= Mariano Favazza =

American circuit court clerk (born 1952)

Mariano V. Favazza (20 December 1952) is the former Circuit Court Clerk of the Missouri Circuit Court, Twenty Second Judicial Circuit, City of St. Louis.

==Education==
Favazza graduated from Saint Louis University School of Law, cum laude.

==Time as Circuit Clerk==
He was elected to the position in 1998. During his tenure, he has updated the Circuit Clerk's office to bring it more up to date. He fought to have public court records displayed online.

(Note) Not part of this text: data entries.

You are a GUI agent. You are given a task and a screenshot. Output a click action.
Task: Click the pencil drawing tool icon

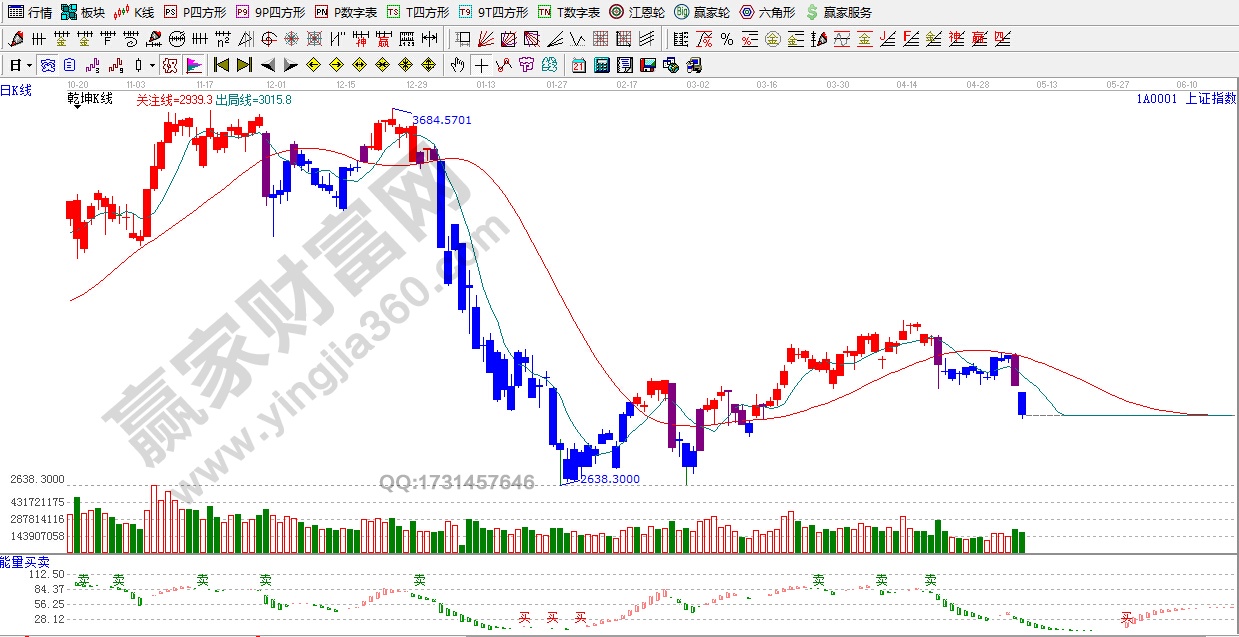point(15,40)
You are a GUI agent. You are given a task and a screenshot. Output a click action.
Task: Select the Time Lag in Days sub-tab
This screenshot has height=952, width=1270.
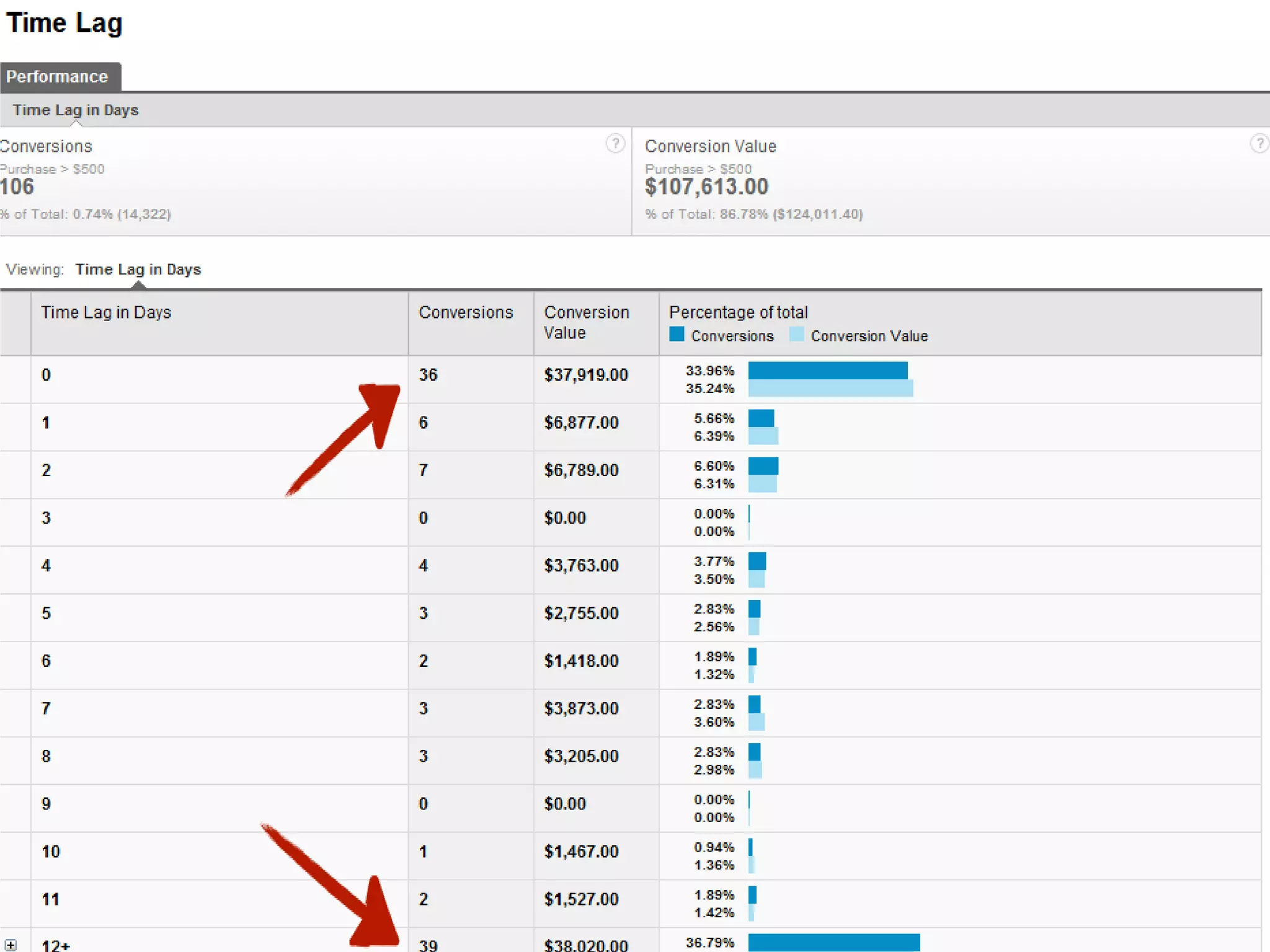point(76,110)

In 2009, Favazza has helped end attempted legislation that would have made the office of the Circuit Clerk appointed, despite a vote by the people of the City of St. Louis to keep it an elected position. He has also filed a lawsuit against the Circuit Court Budget Committee in order to protect the powers provided the office by the Missouri Constitution. The Missouri Constitution provides that "[u]pon the expiration of the terms of office of the clerk of the circuit court for criminal causes of the city of St. Louis, and the term of the clerk of the St. Louis court of criminal correction, the offices of such clerks shall cease to exist and thereafter the clerk of the circuit court of the city of St. Louis shall have the powers and perform the duties and functions of such clerks and shall serve all divisions of the circuit court, except the courts presided over by an associate circuit judge, the judge of the probate division of the circuit court and by municipal judges." The Circuit Court Budget Committee has attempted to give that power to the presiding judge. Both Favazza and the judges have appealed the decision of the trial court. The appeal is currently pending.

In August 2010, Favazza lost the seat to Jane Schweitzer. Favazza ended his time in the Circuit Clerks position saving the city millions of dollars and creating many programs to make St. Louis safer.

==After politics==
Favazza is currently working as a lawyer in St. Louis.